Stored items:
*-*-*
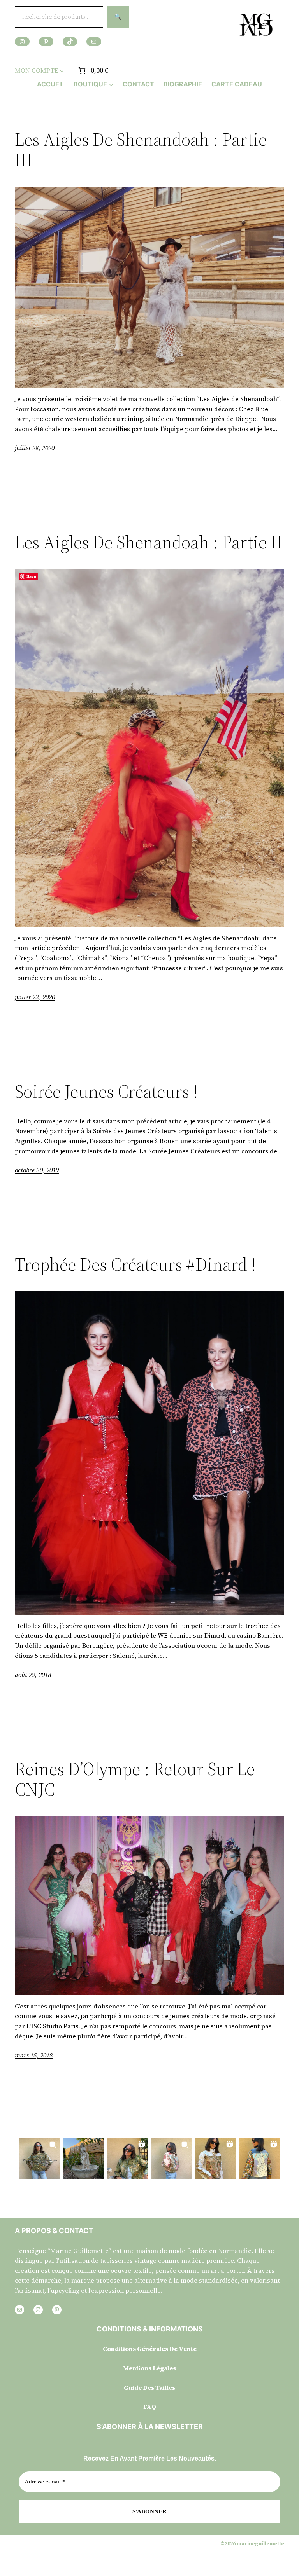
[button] (39, 2158)
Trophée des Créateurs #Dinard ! (135, 1264)
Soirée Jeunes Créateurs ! (106, 1091)
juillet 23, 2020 (35, 997)
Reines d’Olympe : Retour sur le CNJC (135, 1779)
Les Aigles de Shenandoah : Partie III (141, 149)
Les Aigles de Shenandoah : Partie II (148, 542)
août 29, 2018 (33, 1674)
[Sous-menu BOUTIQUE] (111, 84)
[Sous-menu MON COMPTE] (62, 71)
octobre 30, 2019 (37, 1170)
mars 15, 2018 (34, 2055)
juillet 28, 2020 (35, 448)
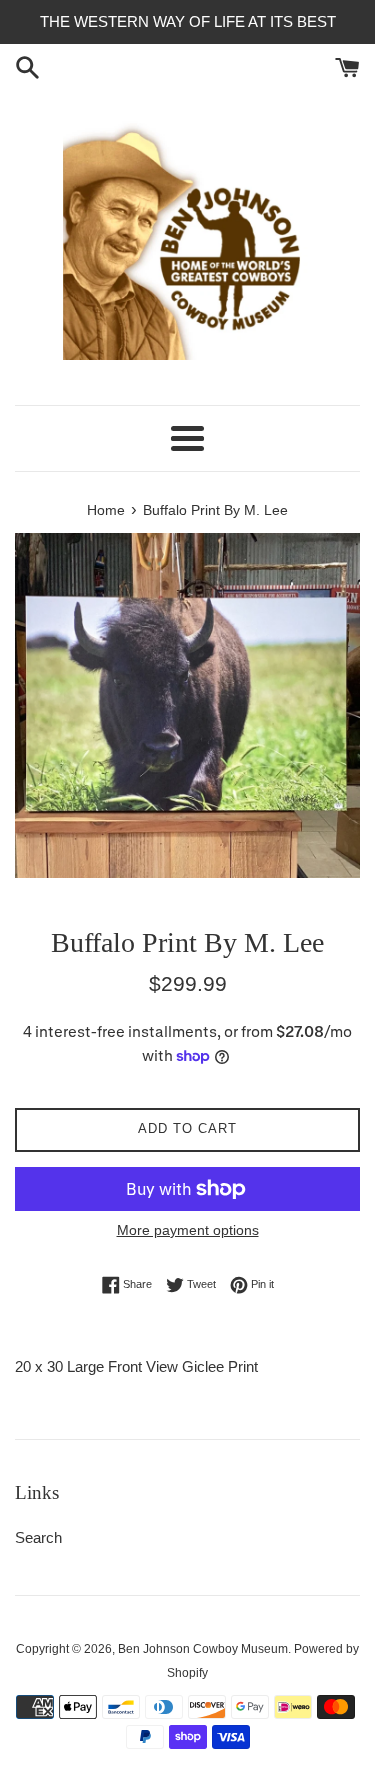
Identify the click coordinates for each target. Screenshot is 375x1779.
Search (38, 1537)
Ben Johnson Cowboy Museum (203, 1649)
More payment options (188, 1230)
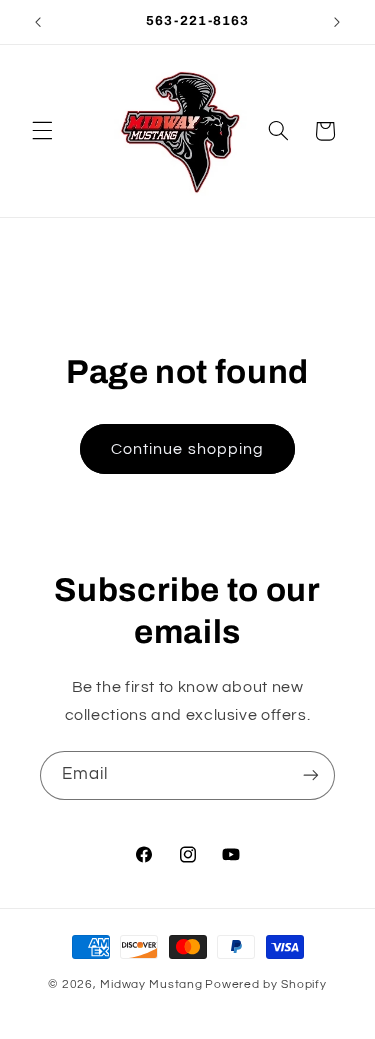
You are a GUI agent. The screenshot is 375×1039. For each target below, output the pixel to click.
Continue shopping (187, 449)
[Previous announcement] (38, 22)
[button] (42, 131)
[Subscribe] (311, 775)
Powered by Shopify (265, 984)
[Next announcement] (337, 22)
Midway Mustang (151, 984)
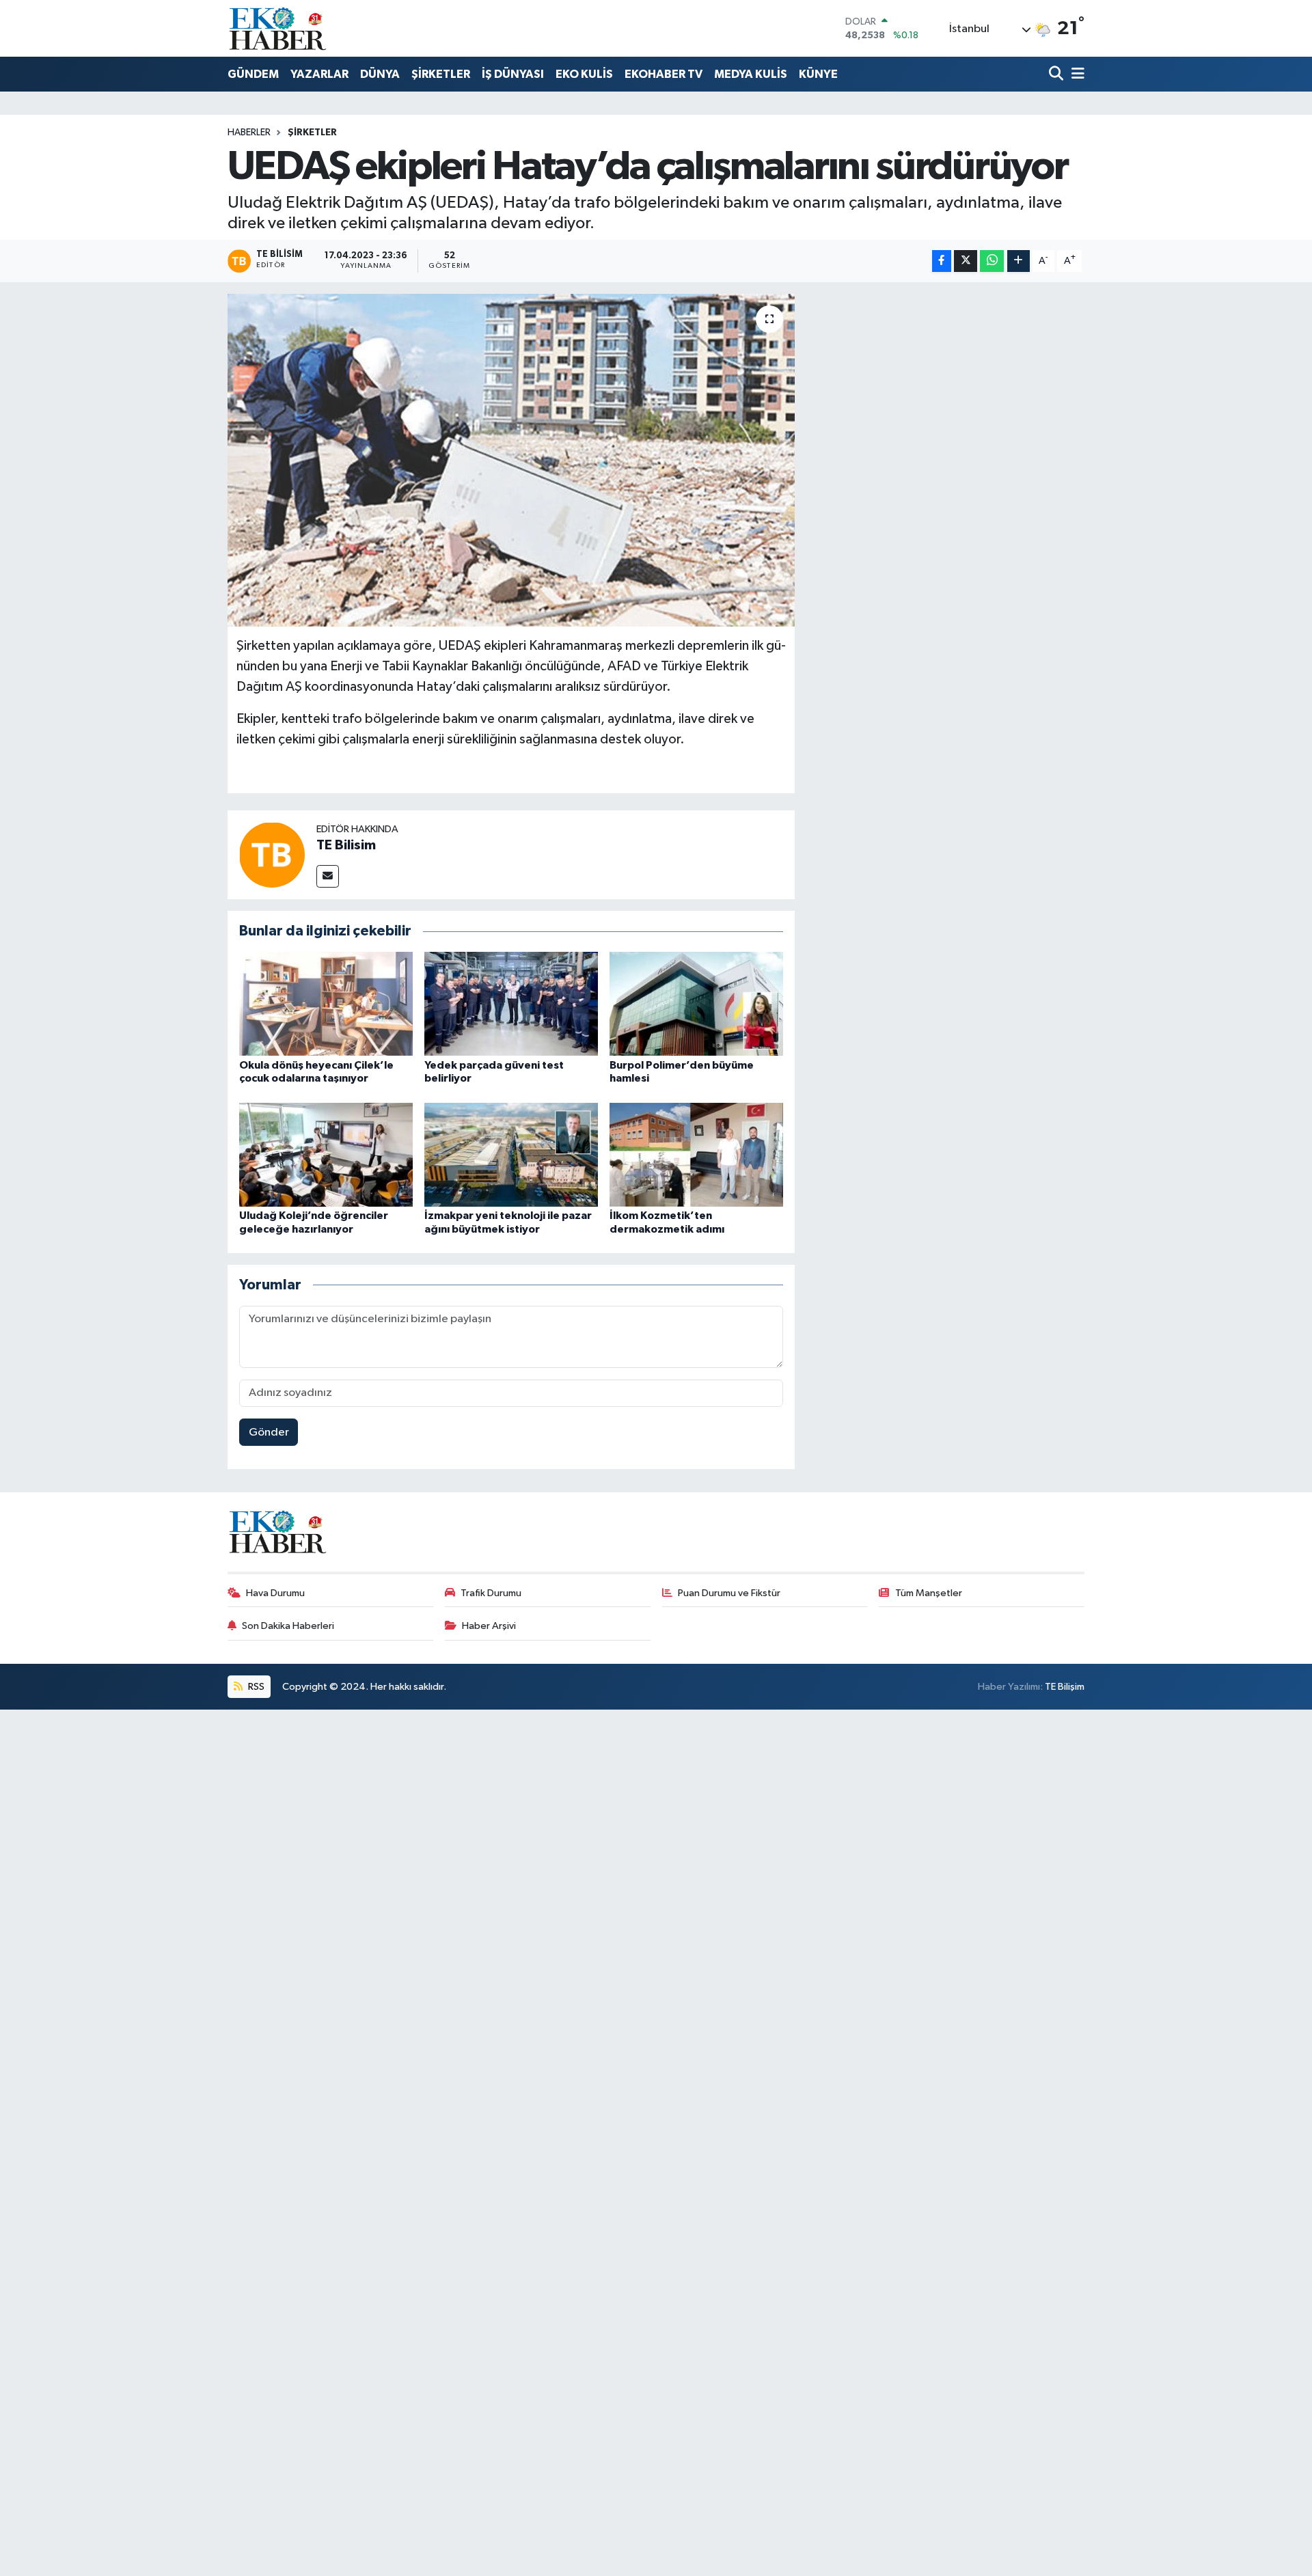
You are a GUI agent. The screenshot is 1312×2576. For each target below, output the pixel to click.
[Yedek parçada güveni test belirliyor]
*-*-*
**Work instruction**:
Please reproduce the entries above exactly, from their first line to the line holding "Les Aigles de Shenandoah : Partie II (148, 542)" inclusive, and nothing else; the pictures stay out.

**Answer box**:
[button] (39, 2158)
Trophée des Créateurs #Dinard ! (135, 1264)
Soirée Jeunes Créateurs ! (106, 1091)
juillet 23, 2020 (35, 997)
Reines d’Olympe : Retour sur le CNJC (135, 1779)
Les Aigles de Shenandoah : Partie III (141, 149)
Les Aigles de Shenandoah : Partie II (148, 542)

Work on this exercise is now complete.